Die US-Notenbank würde diesen Effekt und andere ähnliche Effekte gerne früher eintreten sehen. Ihre Hauptwaffe ist es, einen großen stumpfen Gegenstand (höhere Zinsen) in alle Richtungen zu schwingen. Dies, so die Theorie, wird die Liquidität verringern und Unternehmen und Verbraucher veranlassen, die Nachfrage nach Waren und Dienstleistungen zu senken. Die Preise werden dann fallen.
Die Theorie funktioniert, aber nicht schnell. Höhere Zinssätze wirken sich zunächst auf die am stärksten fremdfinanzierten Sektoren aus, von denen zwei Aktien und Immobilien sind. Bei Aktien geschieht dies meist indirekt: Höhere Zinsen machen festverzinsliche Anlagen relativ attraktiver, was die Nachfrage nach Aktien verringert, deren Preise dann fallen. Dies hat einen umgekehrten "Wohlstandseffekt" zur Folge, da das Nettovermögen der Aktionäre sinkt und sie weniger geneigt sind, andere Dinge zu kaufen.
Was den Wohnungsbau betrifft, so drücken die höheren Hypothekenzinsen bereits auf die Nachfrage. Das Team von John Burns hat errechnet, dass der Anstieg seit Januar von 3% auf über 6% bedeutet, dass sich 18 Millionen Haushalte weniger für eine Hypothek von 400.000 Dollar qualifizieren können. Das ist ein Rückgang der potenziellen Nachfrage um 36%.
Auch hier ist es das, was die Fed will. Sie muss den Immobilienboom nicht beenden (und sollte es auch nicht tun), aber wenn sie etwas Luft aus dem Ballon lässt, wird die Nachfrage nach qualifizierten Bauarbeitern, Baumaterialien und den unzähligen Dingen, die die Leute kaufen, wenn sie in ein neues Haus einziehen, sinken. Das sollte dazu beitragen, den Consumer Price Index zu senken. Diese Ballonmetapher wirft eine weitere Frage auf. Ist es besser, die Luft langsam abzulassen, oder ihn einfach platzen zu lassen? Paul Volcker hat die große Nadel herausgezogen.

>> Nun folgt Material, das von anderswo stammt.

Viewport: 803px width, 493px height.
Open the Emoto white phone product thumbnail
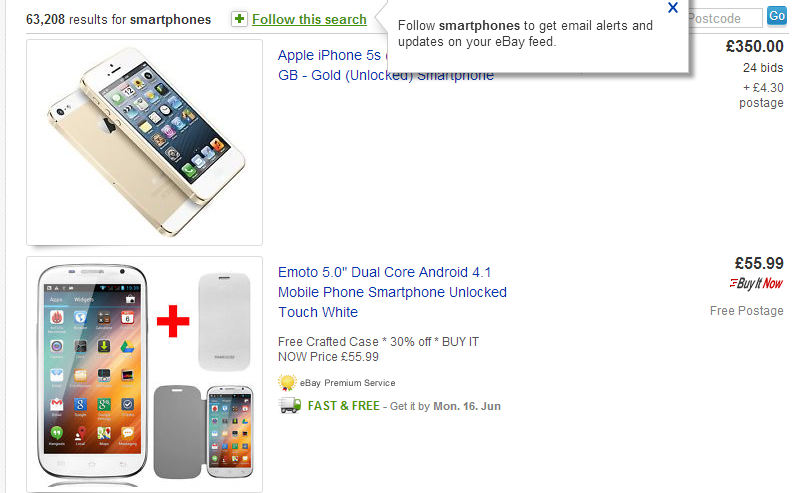pyautogui.click(x=144, y=374)
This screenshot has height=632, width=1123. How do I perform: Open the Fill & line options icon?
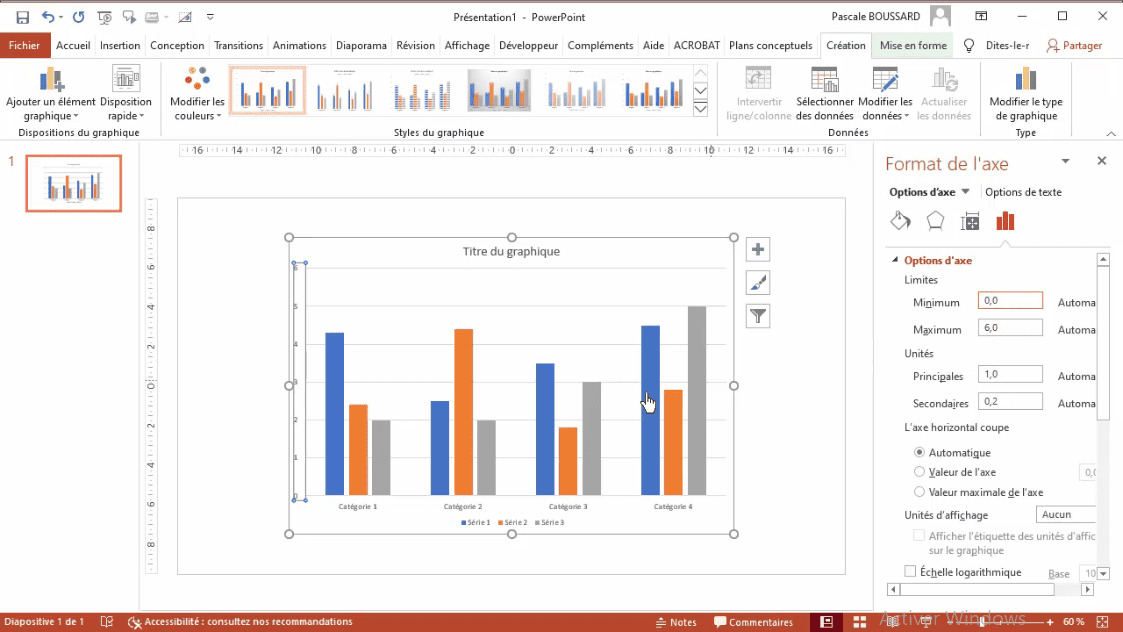click(899, 220)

Angst und Schrecken überall: Gegen Gradualismus
Arthur Burns war von 1970 bis 1978 Vorsitzender der Federal Reserve. Zuvor war er akademischer Wirtschaftswissenschaftler und Wirtschaftsberater von Richard Nixon, der ihn dann zum Vorsitzenden der Fed ernannte. Die Inflation war bereits hoch, als Burns den Vorsitz übernahm, und verschärfte sich noch erheblich. All das ist wohlbekannt. Was ich nicht wusste, bis mein Freund Brent Donnelly kürzlich die Geschichte erzählte, ist, dass Burns im September 1979 eine ziemlich dramatische (zumindest aus heutiger Sicht) Schuldeingeständnis-Rede hielt.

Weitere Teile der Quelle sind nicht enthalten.